By Cory Doctorow at 2:09 am Tue, Dec 8, 2009
Here's a rare peek into the celestial kingdom in which the Tetris God decides which shape to send you next.
The Tetris God
Just peek at it.
man that guy was creepy
dang… based on the entry in my RSS feed, I was hoping this article would be video of some crazy-awesome tetris player on a 97-hour run of tetrads.
Tetris may seem like it hates you, but it doesn’t really. Bastard Tetris http://fph.altervista.org/prog/bastet.html on the other hand actually hates you. It sorts the blocks in order of usefulness and then gives you the worst one.
love it, these college humour guys are often better than what’s on tv
So that explains it. I was wondering.
This is why you leave the empty column along the side of the stack, not right in the middle.
The mortal’s hubris, of course, was to dismiss the oracle who normally predicts the next piece. Fool!
That sequence of tetraminoes is impossible in modern, licensed Tetris games.
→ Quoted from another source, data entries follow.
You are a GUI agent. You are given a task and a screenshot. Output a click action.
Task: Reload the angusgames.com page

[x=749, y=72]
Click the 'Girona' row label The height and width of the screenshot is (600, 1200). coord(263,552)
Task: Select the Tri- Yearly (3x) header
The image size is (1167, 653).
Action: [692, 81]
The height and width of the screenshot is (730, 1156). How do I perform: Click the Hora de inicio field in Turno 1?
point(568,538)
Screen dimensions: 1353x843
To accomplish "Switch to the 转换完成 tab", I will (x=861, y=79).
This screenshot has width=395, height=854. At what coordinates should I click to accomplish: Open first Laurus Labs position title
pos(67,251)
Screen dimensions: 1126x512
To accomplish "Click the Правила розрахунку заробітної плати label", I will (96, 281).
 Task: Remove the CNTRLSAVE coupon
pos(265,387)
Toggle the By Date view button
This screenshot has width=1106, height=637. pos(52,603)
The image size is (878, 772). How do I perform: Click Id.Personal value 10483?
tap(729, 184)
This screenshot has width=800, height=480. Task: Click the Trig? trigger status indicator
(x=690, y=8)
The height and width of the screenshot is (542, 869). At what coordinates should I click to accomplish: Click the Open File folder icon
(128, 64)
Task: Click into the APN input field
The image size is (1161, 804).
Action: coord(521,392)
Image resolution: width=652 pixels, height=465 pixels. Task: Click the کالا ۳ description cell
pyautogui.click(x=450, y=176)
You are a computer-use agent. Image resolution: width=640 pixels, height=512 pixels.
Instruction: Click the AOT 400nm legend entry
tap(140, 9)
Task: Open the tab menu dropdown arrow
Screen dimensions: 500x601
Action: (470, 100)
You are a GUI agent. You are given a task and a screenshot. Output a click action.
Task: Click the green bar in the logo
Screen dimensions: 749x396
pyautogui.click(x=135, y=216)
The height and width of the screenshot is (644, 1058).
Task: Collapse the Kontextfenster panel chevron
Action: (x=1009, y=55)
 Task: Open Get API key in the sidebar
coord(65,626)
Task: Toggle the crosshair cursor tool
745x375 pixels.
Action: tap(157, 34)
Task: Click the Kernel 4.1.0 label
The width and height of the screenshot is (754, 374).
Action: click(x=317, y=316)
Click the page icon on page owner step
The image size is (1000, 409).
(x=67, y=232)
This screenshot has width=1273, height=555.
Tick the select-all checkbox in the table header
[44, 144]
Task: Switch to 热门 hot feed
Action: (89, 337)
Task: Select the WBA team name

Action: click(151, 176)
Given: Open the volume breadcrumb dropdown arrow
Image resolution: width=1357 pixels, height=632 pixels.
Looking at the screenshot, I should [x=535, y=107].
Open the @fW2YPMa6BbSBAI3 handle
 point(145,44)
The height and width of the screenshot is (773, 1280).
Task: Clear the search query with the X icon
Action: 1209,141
Additionally, the colour scheme is wrong.
In Soviet Russia unlicensed Tetris plays you!
If they didn’t screw up the color scheme, they could be infringing on someone’s IP, oh no!
As a Tetris aficionado, it’s painful to hear the S-tetramino referred to as “reverse squiggily”. Otherwise, amusing.
Yeah, a reverse squiggly is still a squiggly.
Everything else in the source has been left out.